Datanest Digital — datanest.dev
Table of Contents
- Pattern Philosophy
- Composition vs Inheritance
- Module Design Principles
- State Management
- Environment Strategy
- Drift Detection & Remediation
- Cost Estimation & Optimization
- Security Considerations
- CI/CD Integration
- Troubleshooting
Pattern Philosophy
These patterns follow three core principles:
Composable: Each pattern is a self-contained unit that can be used independently or combined with others. A VPC pattern doesn't assume you'll use ECS — it outputs everything downstream patterns need.
Environment-aware: Every pattern accepts an
environmentvariable and adjusts defaults accordingly.

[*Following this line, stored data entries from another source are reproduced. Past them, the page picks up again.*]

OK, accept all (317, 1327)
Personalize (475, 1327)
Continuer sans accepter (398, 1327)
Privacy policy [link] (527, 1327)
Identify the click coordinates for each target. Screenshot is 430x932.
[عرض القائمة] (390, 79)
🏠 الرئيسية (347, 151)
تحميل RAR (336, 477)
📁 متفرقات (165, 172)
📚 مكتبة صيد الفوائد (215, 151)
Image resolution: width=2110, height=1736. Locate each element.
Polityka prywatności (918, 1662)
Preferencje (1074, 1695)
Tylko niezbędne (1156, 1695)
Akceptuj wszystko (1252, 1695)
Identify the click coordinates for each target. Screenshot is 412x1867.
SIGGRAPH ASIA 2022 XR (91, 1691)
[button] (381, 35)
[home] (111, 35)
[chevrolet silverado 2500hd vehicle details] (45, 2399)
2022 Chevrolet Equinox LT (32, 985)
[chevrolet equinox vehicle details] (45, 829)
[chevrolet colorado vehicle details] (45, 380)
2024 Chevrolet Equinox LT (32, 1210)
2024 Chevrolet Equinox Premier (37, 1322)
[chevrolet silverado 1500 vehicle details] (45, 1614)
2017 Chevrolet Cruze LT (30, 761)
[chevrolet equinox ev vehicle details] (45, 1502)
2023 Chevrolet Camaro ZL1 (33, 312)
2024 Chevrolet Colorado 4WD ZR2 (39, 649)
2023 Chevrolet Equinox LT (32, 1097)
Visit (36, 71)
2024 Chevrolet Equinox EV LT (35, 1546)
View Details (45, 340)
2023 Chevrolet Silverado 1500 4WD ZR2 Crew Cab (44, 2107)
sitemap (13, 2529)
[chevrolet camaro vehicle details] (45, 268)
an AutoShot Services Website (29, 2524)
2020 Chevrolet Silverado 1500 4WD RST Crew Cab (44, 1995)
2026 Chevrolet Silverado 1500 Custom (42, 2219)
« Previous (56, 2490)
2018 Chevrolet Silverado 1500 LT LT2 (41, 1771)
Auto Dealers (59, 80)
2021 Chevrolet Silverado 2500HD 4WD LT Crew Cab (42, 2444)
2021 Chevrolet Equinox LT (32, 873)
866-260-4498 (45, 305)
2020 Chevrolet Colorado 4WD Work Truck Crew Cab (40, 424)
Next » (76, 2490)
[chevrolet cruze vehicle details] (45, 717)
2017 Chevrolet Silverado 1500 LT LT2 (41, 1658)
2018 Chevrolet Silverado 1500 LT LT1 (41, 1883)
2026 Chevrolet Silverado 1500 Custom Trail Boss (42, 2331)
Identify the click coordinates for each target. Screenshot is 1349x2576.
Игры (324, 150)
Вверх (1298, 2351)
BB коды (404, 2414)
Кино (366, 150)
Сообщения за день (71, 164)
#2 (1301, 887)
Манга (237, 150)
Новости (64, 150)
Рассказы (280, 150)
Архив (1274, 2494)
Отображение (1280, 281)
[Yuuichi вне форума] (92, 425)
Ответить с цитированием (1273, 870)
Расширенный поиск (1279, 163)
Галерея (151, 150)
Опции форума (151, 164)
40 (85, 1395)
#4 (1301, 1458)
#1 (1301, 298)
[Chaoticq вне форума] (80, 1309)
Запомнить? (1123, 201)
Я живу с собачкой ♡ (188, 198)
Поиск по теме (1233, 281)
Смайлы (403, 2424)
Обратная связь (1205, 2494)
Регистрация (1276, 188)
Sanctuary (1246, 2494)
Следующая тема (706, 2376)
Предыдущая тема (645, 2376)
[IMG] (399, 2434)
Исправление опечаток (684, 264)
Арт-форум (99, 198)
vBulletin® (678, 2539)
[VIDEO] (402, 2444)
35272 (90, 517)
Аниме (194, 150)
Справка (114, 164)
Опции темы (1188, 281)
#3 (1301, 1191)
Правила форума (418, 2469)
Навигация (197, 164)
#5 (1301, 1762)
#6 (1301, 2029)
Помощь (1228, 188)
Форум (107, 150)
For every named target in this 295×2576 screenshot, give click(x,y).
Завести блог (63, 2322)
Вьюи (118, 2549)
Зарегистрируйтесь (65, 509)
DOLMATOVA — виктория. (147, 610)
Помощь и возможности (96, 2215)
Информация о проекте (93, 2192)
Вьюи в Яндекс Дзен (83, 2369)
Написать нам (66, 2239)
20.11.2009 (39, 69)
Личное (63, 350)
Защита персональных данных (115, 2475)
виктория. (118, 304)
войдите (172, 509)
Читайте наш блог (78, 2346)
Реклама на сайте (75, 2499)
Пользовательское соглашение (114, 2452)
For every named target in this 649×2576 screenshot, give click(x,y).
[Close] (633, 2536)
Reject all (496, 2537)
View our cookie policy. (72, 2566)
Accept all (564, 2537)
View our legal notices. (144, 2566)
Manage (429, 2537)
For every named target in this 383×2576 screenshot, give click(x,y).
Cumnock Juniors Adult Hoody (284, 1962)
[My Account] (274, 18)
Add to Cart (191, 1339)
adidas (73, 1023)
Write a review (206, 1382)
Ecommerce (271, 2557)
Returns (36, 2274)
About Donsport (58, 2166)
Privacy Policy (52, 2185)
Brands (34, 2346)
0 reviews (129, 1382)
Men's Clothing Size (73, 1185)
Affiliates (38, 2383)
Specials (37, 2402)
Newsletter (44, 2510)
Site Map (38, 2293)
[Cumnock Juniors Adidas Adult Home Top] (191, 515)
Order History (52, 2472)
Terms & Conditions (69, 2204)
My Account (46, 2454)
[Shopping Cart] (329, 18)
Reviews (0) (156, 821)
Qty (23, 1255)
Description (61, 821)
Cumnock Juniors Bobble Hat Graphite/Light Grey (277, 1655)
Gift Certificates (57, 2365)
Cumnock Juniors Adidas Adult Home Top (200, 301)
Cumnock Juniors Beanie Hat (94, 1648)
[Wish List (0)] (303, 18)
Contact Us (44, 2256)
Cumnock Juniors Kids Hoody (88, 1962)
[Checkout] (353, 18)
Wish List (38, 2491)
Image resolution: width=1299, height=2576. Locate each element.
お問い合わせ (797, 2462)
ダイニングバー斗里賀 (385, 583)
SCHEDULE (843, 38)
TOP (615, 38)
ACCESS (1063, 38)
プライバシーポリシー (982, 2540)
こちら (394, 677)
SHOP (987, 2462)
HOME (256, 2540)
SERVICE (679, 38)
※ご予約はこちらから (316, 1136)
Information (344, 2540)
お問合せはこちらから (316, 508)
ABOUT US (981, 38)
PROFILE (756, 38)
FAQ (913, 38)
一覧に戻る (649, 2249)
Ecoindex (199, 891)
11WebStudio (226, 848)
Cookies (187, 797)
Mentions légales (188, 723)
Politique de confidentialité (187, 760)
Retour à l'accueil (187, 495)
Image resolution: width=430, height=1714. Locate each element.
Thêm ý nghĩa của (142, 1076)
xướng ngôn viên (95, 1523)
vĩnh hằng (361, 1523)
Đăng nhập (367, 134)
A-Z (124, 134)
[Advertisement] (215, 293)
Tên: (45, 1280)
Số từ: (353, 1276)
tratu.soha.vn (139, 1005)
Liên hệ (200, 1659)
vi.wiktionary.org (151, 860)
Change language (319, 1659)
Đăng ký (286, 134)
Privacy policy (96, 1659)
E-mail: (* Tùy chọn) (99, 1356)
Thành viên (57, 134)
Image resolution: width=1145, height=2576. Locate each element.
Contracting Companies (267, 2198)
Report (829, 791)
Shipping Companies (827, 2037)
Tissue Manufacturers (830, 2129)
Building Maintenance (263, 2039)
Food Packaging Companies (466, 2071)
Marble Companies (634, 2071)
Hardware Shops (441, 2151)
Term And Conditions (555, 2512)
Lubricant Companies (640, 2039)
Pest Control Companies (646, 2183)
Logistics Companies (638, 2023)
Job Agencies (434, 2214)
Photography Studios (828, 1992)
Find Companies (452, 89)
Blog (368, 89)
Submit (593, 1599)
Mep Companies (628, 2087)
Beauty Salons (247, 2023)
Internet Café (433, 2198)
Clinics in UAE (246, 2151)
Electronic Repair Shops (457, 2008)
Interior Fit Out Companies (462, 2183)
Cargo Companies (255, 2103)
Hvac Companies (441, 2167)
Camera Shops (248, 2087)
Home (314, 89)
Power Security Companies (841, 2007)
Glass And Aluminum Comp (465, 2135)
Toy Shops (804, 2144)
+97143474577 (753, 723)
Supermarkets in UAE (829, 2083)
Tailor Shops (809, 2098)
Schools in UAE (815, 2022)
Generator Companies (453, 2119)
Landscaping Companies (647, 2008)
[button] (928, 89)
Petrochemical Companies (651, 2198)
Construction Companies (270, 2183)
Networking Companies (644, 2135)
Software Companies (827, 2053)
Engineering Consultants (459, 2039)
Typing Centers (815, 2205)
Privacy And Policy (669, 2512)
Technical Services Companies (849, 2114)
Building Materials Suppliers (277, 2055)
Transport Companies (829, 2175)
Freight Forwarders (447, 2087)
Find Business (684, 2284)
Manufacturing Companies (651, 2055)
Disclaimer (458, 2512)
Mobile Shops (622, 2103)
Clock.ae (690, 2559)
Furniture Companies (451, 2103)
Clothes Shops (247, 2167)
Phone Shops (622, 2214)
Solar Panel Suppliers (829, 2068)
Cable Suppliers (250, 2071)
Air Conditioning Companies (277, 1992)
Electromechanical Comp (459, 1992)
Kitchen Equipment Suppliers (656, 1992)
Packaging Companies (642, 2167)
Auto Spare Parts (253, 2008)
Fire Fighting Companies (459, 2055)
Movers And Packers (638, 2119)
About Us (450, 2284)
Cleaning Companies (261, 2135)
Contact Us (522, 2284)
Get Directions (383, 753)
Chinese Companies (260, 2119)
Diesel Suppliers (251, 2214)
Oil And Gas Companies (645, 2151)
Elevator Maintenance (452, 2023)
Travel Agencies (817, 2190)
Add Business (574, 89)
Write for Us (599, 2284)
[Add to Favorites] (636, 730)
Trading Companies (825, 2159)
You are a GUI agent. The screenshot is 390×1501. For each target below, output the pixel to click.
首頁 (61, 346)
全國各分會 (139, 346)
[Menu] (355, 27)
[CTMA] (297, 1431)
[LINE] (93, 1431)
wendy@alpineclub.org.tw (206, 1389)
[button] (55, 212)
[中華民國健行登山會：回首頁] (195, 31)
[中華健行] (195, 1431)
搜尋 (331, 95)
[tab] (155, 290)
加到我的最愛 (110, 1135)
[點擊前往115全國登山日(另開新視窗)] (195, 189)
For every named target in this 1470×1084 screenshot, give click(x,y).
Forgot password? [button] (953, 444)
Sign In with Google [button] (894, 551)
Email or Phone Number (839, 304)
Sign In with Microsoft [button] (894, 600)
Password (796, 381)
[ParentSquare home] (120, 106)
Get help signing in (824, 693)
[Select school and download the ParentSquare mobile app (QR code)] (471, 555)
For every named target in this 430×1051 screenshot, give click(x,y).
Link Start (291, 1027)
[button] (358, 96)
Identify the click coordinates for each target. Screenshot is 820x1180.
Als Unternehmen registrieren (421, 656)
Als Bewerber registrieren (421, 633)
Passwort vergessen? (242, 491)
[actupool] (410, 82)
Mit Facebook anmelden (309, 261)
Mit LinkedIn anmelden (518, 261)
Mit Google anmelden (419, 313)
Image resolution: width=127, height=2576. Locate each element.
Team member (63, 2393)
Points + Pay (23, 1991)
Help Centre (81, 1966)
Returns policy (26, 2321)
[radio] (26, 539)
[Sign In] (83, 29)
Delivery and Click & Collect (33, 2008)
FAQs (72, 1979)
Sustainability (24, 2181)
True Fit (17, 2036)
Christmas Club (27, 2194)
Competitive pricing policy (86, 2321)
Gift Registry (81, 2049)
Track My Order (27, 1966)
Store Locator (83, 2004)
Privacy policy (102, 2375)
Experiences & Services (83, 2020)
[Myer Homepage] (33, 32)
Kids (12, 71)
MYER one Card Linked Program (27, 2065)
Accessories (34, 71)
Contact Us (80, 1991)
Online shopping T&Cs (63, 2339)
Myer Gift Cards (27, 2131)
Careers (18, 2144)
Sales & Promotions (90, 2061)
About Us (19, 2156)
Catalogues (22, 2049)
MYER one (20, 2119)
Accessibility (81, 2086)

Dev gets cost-optimized settings; prod gets HA and monitoring.Opinionated defaults, flexible overrides: Patterns ship with production-ready defaults but expose variables for every meaningful configuration point.
┌─────────────────────────────────────────────────┐
│ Terragrunt Root │
│ (state, provider, common tags) │
├──────────────┬──────────────┬───────────────────┤
│ Dev │ Staging │ Prod │
│ (2 AZ, min) │ (2 AZ, mid)│ (3 AZ, HA, mon) │
├──────────────┴──────────────┴───────────────────┤
│ Pattern Library │
│ ┌─────┐ ┌──────────┐ ┌─────┐ ┌──────┐ ┌─────┐│
│ │ VPC │ │ECS Farg. │ │ RDS │ │Lambda│ │Site ││
│ └──┬──┘ └────┬─────┘ └──┬──┘ └──┬───┘ └──┬──┘│
│ └──────────┴──────────┴───────┘ │ │
│ Shared Modules │ │
│ ┌──────┐ │ │
│ │ Tags │◄──────────────────────────────────┘ │
│ └──────┘ │
└─────────────────────────────────────────────────┘
Composition vs Inheritance
The Problem with Monolithic Modules
A single module that provisions "everything" becomes unmaintainable:
# DON'T: Monolithic "platform" module
module "platform" {
source = "./modules/platform"
# 200+ variables covering VPC, ECS, RDS, Lambda...
}
Composition Pattern (Recommended)
Break infrastructure into independent patterns connected by outputs:
# DO: Compose independent patterns
module "network" {
source = "../patterns/vpc-three-tier"
environment = var.environment
vpc_cidr = "10.0.0.0/16"
}
module "database" {
source = "../patterns/rds-aurora"
vpc_id = module.network.vpc_id # ← composed
environment = var.environment
}
module "app" {
source = "../patterns/ecs-fargate-service"
vpc_id = module.network.vpc_id # ← composed
subnet_ids = module.network.private_subnet_ids
db_endpoint = module.database.cluster_endpoint
}
When to Use a Shared Module
Create a shared module when:
- The same logic appears in 3+ patterns (e.g., tagging)
- The logic is purely computational (no resources, just data transformation)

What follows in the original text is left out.